While living in the Sikkim region of Northern India, nestled in the heart of the Himalayas and bordering Tibet, Shor first encountered the story of the lama Tulshuk Lingpa's journey through a conversation with a street painter.
"My mother-in-law has a story that you won't believe and will make you question your view of reality," the street painter told Shor, Shor said.
The account that Shor ultimately discovered was that of a Tibetan lama who, in the face of ever-increasing encroachment into his native land by the forces of communist China, led an expedition to find the mysterious valley of Beyul, the Tibetan land of immortality hidden by the Buddhist sage Padmasambhava in the eighth century. Beyul was seen as a place of refuge for the Tibetan people "when there was no other place to run," Shor said.
After learning the story, Shor directed his efforts to finding all of those who had come into contact with the lama during his search for the "crack in the universe."

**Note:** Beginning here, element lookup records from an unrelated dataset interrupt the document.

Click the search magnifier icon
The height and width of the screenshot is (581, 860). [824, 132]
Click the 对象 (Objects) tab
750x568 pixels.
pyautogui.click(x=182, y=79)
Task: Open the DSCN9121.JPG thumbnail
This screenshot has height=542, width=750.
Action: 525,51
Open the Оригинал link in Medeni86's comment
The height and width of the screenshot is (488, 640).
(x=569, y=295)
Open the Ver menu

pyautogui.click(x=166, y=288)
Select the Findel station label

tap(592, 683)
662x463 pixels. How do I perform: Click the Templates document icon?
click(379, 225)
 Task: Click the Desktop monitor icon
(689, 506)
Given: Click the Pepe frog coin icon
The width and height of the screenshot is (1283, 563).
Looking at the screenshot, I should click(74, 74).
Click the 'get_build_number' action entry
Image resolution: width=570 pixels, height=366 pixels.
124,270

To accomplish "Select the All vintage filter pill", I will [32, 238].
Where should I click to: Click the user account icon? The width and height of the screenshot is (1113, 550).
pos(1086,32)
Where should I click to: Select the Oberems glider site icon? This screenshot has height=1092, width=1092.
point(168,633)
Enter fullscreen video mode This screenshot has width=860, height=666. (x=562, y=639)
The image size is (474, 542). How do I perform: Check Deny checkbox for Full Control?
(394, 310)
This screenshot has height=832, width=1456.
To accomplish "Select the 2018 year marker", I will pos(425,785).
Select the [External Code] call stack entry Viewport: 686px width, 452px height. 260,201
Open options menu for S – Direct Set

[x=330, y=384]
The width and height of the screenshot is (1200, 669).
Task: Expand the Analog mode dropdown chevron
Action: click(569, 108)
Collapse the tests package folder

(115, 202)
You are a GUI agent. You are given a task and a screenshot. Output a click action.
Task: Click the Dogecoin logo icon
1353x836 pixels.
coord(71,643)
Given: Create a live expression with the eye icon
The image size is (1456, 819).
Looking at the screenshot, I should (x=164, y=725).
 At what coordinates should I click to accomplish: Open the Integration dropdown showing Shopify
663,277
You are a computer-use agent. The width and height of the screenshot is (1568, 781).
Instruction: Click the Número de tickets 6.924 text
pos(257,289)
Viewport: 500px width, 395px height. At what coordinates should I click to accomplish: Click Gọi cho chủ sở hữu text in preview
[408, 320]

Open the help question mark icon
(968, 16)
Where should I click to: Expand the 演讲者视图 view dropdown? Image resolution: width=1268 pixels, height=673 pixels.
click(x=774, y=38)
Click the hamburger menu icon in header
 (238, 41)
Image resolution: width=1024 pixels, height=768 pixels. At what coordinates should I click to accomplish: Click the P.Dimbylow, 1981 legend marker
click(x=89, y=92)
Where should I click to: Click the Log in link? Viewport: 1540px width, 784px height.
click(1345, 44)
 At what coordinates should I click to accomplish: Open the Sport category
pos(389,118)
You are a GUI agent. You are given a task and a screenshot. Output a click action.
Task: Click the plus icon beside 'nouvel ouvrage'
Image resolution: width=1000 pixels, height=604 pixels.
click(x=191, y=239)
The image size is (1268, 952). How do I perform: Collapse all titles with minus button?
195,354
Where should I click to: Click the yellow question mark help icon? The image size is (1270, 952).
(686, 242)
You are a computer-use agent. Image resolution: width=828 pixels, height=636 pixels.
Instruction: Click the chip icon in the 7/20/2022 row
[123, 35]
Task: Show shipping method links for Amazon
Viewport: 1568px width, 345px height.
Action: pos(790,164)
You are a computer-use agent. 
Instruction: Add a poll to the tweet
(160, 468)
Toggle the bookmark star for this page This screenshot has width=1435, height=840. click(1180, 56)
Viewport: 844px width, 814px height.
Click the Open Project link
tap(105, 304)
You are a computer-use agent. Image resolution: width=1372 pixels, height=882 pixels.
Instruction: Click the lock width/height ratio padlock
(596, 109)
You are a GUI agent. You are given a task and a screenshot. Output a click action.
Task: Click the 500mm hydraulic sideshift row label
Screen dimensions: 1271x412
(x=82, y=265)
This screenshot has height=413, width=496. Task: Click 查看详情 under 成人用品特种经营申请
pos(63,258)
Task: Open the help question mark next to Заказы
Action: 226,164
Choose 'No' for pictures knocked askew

Shor eventually found Tulshuk Lingpa's son Kunsang, who was 18 years old at the time of his father's journey to Beyul and who provided Shor with over 50 hours of taped interviews.
Despite the fantastic nature of many of Kunsang's tales, Shor continuously found "an uncanny concurrence of facts even in the most outlandish stories," he said.
"[Kunsang] wasn't so much confounding truth and fiction as he was forging a new synthesis of the two," Shor said.
At the lecture, Shor described the life of Tulshuk Lingpa, starting with the name Tulshuk, which means "crazy, changeable or mutable" and was considered to be indicative of his character, according to Shor.
One lama Shor interviewed, who had known Tulshuk Lingpa, described him as someone who would "say one thing in the morning, something different in the afternoon, and then contradict both in the evening."
As a young man, Tulshuk Lingpa became known as a "healer and spiritual man" and word of his exploits spread throughout Tibet. Shor found several well-known accounts of the lama that ranged from him healing an entire village ravaged by leprosy to curing the wife of legendary sherpa Tanzing Norgay who first climbed Mount Everest with Edmund Hillary as she was battling a terminal illness, Shor said.
Shor described the 1950s, when the Dalai Lama fled Tibet, as the moment when Tulshuk Lingpa made the transition from being an eccentric Buddhist healer and holy man to the leader of an expedition to find the land of immortality.
After receiving a series of visions and dreams in which Buddhist deities told him he was the lama who would open up the hidden valley, Tulshuk Lingpa began to tell his followers they were going to the "valley of immortality," Shor said.
Shor turned to excerpts from his book to describe the final ascent of Tulshuk Lingpa and his small group of disciples in their attempt to open the gate to the hidden valley of Beyul on the harsh slopes of Mount Kanchenjunga.
"They dissolved into white and disappeared," Shor said, describing the flash avalanche that engulfed the group and killed Tulshuk Lingpa. The lama and his followers entered "a world of profound darkness, a world of silence," Shor said.
Lamas today feel that Tulshuk Lingpa was engaged in a risky venture where the timing was not right, Shor said.
"He was told slow down, this is too fast, you have too many people and the karma is not right,'" Shor said.
Tulshuk Lingpa's story has not been completely extinguished, according to Shor, who says today there exists a lama who is thought to be the reincarnation of Tulshuk Lingpa.
Although the lama was considered a fallen holy man, having developed a drug habit, Shor said he visited him and found him surprisingly similar to the eccentric lama hinting that the man might indeed be Tulshuk Lingpa reincarnated.